=== Data rows ===
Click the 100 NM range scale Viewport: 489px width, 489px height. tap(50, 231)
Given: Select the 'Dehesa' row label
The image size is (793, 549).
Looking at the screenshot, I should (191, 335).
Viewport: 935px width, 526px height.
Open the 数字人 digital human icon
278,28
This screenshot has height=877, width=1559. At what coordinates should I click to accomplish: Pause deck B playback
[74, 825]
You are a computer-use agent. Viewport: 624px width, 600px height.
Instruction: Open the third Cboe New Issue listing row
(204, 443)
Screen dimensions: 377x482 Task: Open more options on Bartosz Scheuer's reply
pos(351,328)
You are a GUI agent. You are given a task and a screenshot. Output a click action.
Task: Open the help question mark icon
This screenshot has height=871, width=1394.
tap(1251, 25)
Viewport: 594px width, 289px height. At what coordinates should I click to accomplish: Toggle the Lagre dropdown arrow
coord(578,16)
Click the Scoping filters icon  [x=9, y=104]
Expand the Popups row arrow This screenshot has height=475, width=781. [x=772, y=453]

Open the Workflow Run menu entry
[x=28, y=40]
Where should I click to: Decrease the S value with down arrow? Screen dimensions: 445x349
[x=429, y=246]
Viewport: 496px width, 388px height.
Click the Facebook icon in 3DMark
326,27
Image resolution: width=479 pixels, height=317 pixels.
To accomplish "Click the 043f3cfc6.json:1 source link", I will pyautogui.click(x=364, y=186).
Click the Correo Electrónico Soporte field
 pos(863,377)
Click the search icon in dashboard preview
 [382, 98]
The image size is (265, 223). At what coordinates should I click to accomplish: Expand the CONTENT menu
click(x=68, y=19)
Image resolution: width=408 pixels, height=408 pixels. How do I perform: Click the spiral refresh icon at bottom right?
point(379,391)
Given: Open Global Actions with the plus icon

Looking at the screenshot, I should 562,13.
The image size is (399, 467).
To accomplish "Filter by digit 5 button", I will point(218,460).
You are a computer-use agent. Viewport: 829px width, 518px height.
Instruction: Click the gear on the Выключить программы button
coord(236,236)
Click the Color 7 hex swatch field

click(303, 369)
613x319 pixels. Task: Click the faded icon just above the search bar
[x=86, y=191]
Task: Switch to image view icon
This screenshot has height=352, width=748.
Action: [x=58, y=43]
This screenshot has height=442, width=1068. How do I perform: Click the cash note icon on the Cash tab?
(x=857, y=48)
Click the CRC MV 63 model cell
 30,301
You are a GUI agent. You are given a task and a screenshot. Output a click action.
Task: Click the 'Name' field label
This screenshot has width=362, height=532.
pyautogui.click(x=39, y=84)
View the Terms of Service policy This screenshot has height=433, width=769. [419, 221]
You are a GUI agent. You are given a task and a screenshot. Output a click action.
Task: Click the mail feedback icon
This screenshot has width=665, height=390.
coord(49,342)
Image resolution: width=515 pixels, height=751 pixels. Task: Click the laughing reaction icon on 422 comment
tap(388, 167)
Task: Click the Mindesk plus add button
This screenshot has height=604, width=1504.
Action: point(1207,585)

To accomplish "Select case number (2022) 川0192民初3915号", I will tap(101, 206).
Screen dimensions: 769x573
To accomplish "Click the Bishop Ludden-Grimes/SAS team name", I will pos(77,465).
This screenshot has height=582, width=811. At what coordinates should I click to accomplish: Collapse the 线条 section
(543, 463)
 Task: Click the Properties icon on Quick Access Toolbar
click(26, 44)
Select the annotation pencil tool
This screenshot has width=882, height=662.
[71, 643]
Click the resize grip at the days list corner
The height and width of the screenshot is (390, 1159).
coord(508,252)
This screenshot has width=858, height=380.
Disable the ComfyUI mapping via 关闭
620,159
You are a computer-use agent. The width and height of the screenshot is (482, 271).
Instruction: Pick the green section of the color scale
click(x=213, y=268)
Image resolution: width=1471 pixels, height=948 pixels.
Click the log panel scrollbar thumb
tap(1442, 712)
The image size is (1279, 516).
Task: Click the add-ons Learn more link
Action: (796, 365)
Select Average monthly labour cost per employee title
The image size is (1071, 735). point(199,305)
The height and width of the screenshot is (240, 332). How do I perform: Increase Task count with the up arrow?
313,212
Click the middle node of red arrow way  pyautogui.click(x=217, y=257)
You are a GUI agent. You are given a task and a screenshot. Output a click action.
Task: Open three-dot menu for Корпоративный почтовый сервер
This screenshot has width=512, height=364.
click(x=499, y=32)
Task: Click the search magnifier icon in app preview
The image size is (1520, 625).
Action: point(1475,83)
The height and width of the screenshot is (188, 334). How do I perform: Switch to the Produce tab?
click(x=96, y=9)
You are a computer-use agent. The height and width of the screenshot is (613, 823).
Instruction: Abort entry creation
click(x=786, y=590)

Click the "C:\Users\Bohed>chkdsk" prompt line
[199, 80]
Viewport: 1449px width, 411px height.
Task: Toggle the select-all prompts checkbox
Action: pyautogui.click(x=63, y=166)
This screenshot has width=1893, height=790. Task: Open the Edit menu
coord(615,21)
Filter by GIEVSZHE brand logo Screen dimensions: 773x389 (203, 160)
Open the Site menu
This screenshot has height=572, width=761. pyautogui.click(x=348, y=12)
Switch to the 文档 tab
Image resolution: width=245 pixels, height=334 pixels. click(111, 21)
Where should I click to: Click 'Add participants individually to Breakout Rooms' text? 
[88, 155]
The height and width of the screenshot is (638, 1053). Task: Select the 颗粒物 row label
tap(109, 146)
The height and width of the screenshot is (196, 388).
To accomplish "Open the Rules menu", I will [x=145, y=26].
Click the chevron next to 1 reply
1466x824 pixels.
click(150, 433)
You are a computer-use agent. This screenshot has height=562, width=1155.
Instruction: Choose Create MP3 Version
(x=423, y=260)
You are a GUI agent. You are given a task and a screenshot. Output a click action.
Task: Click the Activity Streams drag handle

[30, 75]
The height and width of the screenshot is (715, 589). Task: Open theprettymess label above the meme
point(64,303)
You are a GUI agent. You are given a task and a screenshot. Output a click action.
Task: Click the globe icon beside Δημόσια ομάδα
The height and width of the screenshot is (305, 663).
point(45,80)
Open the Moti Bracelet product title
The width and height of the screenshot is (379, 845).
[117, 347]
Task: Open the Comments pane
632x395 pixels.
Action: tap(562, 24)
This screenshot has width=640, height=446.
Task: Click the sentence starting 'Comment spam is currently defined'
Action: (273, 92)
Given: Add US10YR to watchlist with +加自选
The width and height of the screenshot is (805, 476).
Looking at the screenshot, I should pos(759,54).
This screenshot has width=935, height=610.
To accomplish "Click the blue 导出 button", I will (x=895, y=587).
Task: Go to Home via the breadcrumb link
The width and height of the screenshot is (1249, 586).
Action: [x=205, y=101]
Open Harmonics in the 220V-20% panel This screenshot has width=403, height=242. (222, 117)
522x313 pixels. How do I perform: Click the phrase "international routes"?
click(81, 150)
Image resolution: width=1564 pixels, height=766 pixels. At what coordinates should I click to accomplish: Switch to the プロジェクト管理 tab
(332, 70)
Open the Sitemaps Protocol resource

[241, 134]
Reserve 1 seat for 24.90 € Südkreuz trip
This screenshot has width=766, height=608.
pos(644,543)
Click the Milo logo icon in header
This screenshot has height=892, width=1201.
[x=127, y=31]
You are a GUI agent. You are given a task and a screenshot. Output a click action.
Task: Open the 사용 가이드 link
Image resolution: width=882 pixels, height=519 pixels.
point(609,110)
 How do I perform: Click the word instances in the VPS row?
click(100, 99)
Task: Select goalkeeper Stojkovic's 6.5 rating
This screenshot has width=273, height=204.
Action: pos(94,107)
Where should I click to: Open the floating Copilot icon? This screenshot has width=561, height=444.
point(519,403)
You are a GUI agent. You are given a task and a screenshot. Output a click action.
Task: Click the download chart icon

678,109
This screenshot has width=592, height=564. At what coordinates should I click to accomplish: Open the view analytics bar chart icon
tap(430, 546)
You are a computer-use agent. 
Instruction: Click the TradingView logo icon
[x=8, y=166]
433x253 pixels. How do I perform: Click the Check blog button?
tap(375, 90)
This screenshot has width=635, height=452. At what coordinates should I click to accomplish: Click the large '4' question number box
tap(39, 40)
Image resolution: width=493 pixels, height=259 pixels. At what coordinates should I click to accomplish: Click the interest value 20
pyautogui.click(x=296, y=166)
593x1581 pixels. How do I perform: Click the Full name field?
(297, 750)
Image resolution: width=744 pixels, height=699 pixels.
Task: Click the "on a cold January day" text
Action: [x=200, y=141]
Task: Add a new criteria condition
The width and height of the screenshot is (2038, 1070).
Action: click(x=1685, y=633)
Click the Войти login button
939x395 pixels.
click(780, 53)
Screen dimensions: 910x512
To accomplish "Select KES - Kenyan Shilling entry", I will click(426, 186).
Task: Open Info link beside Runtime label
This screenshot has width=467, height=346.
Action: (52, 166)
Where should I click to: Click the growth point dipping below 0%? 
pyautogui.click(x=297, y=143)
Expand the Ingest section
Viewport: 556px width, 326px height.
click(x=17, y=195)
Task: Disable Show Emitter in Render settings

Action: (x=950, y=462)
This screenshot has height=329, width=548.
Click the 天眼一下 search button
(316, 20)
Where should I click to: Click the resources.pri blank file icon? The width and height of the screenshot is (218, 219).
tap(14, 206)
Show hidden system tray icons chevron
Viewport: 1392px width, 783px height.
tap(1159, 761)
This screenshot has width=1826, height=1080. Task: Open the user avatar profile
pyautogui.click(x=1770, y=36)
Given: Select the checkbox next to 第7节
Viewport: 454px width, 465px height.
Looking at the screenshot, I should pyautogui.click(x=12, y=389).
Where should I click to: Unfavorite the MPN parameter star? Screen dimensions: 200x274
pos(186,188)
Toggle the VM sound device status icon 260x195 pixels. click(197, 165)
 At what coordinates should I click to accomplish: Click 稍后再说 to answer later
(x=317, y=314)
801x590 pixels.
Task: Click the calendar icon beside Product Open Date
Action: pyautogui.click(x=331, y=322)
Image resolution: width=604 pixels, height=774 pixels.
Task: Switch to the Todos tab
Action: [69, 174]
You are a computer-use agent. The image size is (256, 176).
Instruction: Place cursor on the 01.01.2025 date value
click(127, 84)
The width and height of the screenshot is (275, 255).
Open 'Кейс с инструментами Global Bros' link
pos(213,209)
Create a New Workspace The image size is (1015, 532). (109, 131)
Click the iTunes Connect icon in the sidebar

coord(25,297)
===
## The exercise
Starting at the line that has "You are a computer-use agent. The width" and stopping after the line that has "This screenshot has height=572, width=761.", give those lines again with "Instruction" changed to "Goal" and nothing else altered.

## Solved exercise
You are a computer-use agent. The width and height of the screenshot is (482, 271).
Goal: Pick the green section of the color scale
click(x=213, y=268)
Image resolution: width=1471 pixels, height=948 pixels.
Click the log panel scrollbar thumb
tap(1442, 712)
The image size is (1279, 516).
Task: Click the add-ons Learn more link
Action: (796, 365)
Select Average monthly labour cost per employee title
The image size is (1071, 735). point(199,305)
The height and width of the screenshot is (240, 332). How do I perform: Increase Task count with the up arrow?
313,212
Click the middle node of red arrow way  pyautogui.click(x=217, y=257)
You are a GUI agent. You are given a task and a screenshot. Output a click action.
Task: Open three-dot menu for Корпоративный почтовый сервер
This screenshot has width=512, height=364.
click(x=499, y=32)
Task: Click the search magnifier icon in app preview
The image size is (1520, 625).
Action: point(1475,83)
The height and width of the screenshot is (188, 334). How do I perform: Switch to the Produce tab?
click(x=96, y=9)
You are a computer-use agent. The height and width of the screenshot is (613, 823).
Goal: Abort entry creation
click(x=786, y=590)

Click the "C:\Users\Bohed>chkdsk" prompt line
[199, 80]
Viewport: 1449px width, 411px height.
Task: Toggle the select-all prompts checkbox
Action: pyautogui.click(x=63, y=166)
This screenshot has width=1893, height=790. Task: Open the Edit menu
coord(615,21)
Filter by GIEVSZHE brand logo Screen dimensions: 773x389 (203, 160)
Open the Site menu
This screenshot has height=572, width=761. pyautogui.click(x=348, y=12)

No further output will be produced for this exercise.